From: Jakub Narebski <jnareb@gmail.com>
To: Pavan Kumar Sunkara <pavan.sss1991@gmail.com>
Cc: git@vger.kernel.org, Christian Couder <chriscool@tuxfamily.org>,
Petr Baudis <pasky@suse.cz>,
Giuseppe Bilotta <giuseppe.bilotta@gmail.com>
Subject: Re: [RFC/PATCH] gitweb: Create Gitweb::Escape module
Date: Sat, 5 Jun 2010 11:22:10 +0200 [thread overview]
Message-ID: <201006051122.12565.jnareb@gmail.com> (raw)
In-Reply-To: <1275642437-4846-1-git-send-email-pavan.sss1991@gmail.com>
On Fri, 4 June 2010, Pavan Kumar Sunkara wrote:
> Create a Gitweb::Escape module in 'gitweb/lib/Gitweb/Escape.pm'
> to store all the quoting/unquoting and escaping subroutines
> regarding the gitweb.perl script.
══════
*Set of tasks:*
a) List every email address that appears in the Cc field of the email header.
b) According to the email, at what file path is the Gitweb::Escape module to be created?
c) Extract everything in the email from "From: Jakub Narebski" down to "Message-ID: <201006051122.12565.jnareb@gmail.com> (raw)".

(Word and element location records)
══════
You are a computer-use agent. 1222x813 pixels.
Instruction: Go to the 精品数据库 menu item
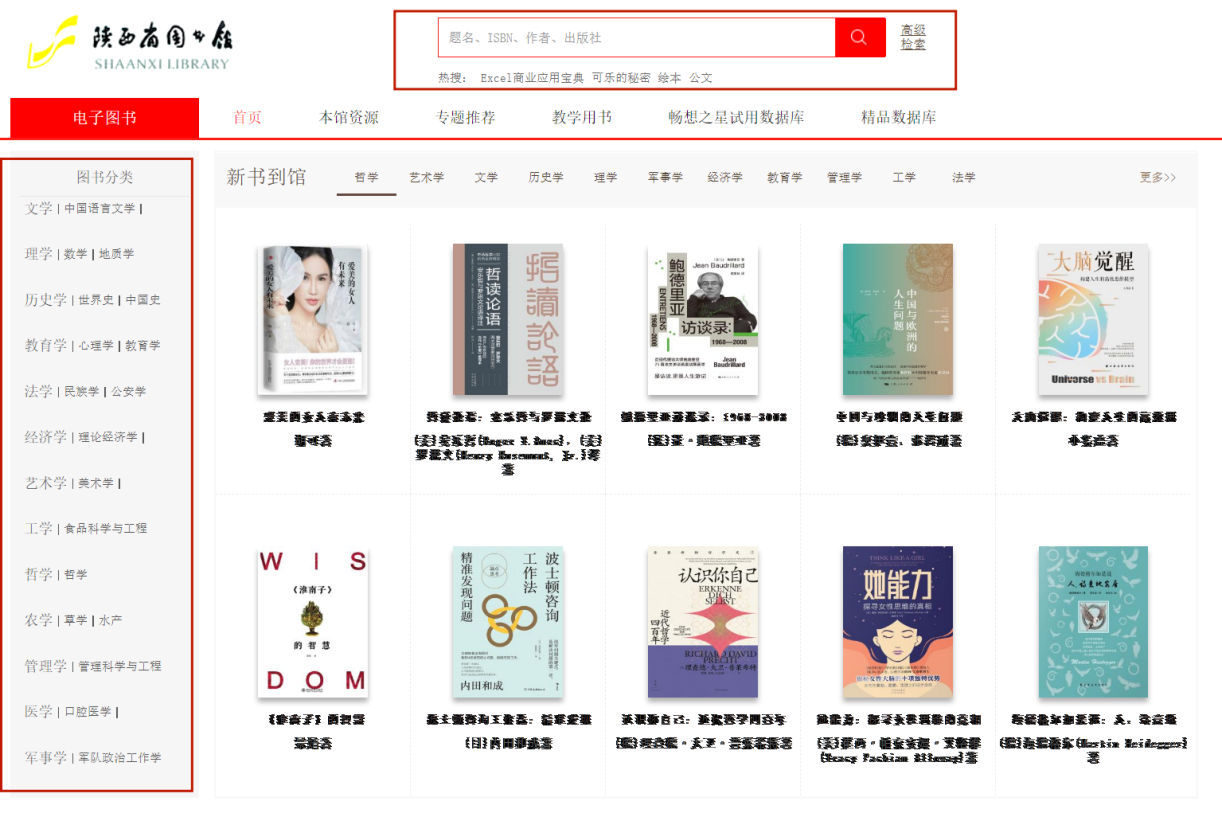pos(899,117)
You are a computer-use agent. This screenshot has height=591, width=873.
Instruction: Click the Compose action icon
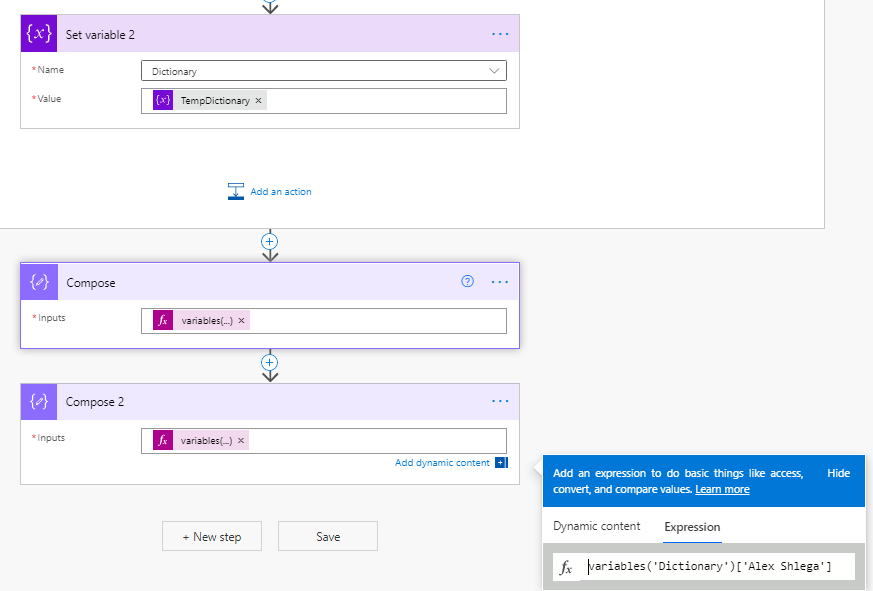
══════
*Exercise answers:*
a)
git@vger.kernel.org
chriscool@tuxfamily.org
pasky@suse.cz
giuseppe.bilotta@gmail.com

b) gitweb/lib/Gitweb/Escape.pm

c)
From: Jakub Narebski <jnareb@gmail.com>
To: Pavan Kumar Sunkara <pavan.sss1991@gmail.com>
Cc: git@vger.kernel.org, Christian Couder <chriscool@tuxfamily.org>,
Petr Baudis <pasky@suse.cz>,
Giuseppe Bilotta <giuseppe.bilotta@gmail.com>
Subject: Re: [RFC/PATCH] gitweb: Create Gitweb::Escape module
Date: Sat, 5 Jun 2010 11:22:10 +0200 [thread overview]
Message-ID: <201006051122.12565.jnareb@gmail.com> (raw)